### CSC 222: Computer Programming II Spring 2004 HW1: C++ Review

Did Edgar Allen Poe set the mood with long, colorful words? Did Mark Twain find humor in short, common words? And did Shakespeare straddle the fence, mixing all types of words in his plays? If these questions seem a bit fanciful, you may be surprised to learn that characteristics such as word length distribution have been used by scholars to help identify the authors of anonymous works of literature (or works whose authorship was disputed).

For this assignment, you will write a C++ program that counts the number of words of varying lengths in a text. In particular, your program will read in a text file, determine the length of each word (with punctuation removed), count the number of occurrences of words of each length, and write out the count and relative frequency of each word length. In order to perform this analysis, your code will need to do the following:

• Read in a file one word at a time.
• Determine the length of each word, ignoring punctuation.
• Keep a count for each word length from 1 to 10, and an additional combined count for all words of length greater than 10.
• Calculate the frequency of each word length relative to the total number of letters.

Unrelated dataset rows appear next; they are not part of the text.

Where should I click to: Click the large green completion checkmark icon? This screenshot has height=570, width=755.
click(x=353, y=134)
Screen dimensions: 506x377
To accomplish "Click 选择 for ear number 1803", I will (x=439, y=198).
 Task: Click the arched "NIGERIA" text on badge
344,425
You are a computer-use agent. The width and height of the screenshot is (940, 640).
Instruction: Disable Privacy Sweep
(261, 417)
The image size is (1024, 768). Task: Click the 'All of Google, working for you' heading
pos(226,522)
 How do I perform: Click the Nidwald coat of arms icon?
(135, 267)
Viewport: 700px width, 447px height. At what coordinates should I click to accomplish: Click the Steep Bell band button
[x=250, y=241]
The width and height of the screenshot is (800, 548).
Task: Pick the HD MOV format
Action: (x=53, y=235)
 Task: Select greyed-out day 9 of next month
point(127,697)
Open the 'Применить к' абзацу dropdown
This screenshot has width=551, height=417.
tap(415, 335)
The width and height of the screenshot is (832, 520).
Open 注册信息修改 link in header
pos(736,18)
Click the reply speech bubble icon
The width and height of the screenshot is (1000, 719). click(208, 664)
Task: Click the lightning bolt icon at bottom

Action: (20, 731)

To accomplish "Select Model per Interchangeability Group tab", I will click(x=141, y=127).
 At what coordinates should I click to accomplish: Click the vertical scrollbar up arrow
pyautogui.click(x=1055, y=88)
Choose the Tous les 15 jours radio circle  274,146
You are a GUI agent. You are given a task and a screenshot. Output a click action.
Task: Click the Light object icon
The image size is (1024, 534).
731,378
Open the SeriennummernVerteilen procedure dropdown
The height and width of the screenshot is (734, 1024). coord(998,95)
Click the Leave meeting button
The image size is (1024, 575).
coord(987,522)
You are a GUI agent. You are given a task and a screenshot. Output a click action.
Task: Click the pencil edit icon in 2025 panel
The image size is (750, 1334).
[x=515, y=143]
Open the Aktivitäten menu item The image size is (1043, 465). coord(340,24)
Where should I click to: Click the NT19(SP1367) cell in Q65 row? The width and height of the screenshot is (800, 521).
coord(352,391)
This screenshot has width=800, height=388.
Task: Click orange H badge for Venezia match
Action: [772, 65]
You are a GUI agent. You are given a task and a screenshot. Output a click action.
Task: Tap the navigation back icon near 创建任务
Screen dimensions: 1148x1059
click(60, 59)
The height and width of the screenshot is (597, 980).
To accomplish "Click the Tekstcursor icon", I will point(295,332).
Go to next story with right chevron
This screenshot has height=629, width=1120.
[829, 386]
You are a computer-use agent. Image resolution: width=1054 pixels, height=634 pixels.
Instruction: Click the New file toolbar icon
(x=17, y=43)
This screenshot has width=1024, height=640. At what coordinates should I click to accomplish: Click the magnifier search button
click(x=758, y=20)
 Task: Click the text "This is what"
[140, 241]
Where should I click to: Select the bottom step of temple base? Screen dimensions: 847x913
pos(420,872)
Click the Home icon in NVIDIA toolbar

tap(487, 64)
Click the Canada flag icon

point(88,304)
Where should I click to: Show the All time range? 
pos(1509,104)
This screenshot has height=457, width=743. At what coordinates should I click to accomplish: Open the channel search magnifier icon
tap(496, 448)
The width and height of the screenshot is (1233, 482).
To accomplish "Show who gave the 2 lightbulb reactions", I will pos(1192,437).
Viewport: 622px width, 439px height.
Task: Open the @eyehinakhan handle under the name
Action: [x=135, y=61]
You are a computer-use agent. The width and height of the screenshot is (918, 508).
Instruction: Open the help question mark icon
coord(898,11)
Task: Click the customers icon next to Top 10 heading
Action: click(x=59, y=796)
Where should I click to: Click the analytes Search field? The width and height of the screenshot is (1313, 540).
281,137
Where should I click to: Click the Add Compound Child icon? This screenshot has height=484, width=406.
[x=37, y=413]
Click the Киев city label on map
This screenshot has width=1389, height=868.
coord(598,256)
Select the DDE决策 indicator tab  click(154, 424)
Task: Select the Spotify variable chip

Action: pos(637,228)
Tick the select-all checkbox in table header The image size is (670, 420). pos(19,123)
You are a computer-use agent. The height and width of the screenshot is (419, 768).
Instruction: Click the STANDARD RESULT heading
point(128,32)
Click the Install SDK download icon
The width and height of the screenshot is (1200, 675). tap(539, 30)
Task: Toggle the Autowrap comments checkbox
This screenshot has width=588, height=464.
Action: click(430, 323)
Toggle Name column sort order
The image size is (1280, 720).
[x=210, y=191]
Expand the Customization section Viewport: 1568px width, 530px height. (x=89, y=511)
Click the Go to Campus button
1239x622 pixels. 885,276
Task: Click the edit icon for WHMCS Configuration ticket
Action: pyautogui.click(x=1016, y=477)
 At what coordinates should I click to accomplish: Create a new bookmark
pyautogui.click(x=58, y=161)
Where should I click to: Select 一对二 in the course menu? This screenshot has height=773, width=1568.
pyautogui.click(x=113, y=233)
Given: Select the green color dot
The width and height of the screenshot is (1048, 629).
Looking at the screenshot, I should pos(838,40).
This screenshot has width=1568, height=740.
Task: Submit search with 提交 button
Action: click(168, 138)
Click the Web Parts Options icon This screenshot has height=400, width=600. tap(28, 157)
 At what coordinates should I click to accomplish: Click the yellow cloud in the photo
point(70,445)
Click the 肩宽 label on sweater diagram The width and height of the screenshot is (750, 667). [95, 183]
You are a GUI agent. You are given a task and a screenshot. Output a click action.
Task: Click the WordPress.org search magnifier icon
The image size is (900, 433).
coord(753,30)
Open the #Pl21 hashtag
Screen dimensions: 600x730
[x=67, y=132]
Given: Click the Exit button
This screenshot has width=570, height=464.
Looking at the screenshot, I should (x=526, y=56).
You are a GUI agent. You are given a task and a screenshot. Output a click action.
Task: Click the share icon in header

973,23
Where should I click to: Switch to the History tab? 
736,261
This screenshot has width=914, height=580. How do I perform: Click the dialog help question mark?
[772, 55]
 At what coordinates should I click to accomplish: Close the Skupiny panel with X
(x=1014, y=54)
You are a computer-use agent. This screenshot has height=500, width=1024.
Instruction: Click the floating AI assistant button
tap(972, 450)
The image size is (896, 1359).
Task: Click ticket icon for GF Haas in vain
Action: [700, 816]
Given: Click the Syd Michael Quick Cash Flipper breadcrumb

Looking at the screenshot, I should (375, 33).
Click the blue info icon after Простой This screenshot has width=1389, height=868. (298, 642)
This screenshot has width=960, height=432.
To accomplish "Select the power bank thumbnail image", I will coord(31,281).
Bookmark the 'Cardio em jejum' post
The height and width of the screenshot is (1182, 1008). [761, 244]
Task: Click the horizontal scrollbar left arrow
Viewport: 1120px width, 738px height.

Your program should display the count and relative frequency of each word length, as in the sample execution below. Note that the statistics are displayed in three columns, and the values are aligned down the columns. Also note that the percentages are displayed with only one digit to the right of the decimal place.

 Enter the name of the file to be analyzed: poe.txt length count percent ------ ----- --------- 1: 171 ( 7.4 %) 2: 419 ( 18.0 %) 3: 529 ( 22.8 %) 4: 385 ( 16.6 %) 5: 229 ( 9.9 %) 6: 178 ( 7.7 %) 7: 139 ( 6.0 %) 8: 93 ( 4.0 %) 9: 85 ( 3.7 %) 10: 39 ( 1.7 %) >10: 57 ( 2.5 %)

To be useful in research, your program should be generalizable. In particular, the user should be prompted for the name of the file to be analyzed, and the maximimum word length to be counted should be a constant to make it easily changeable. Your program should also be robust, behaving reasonably when exceptions, such as a missing file or a file containing no words, occur. .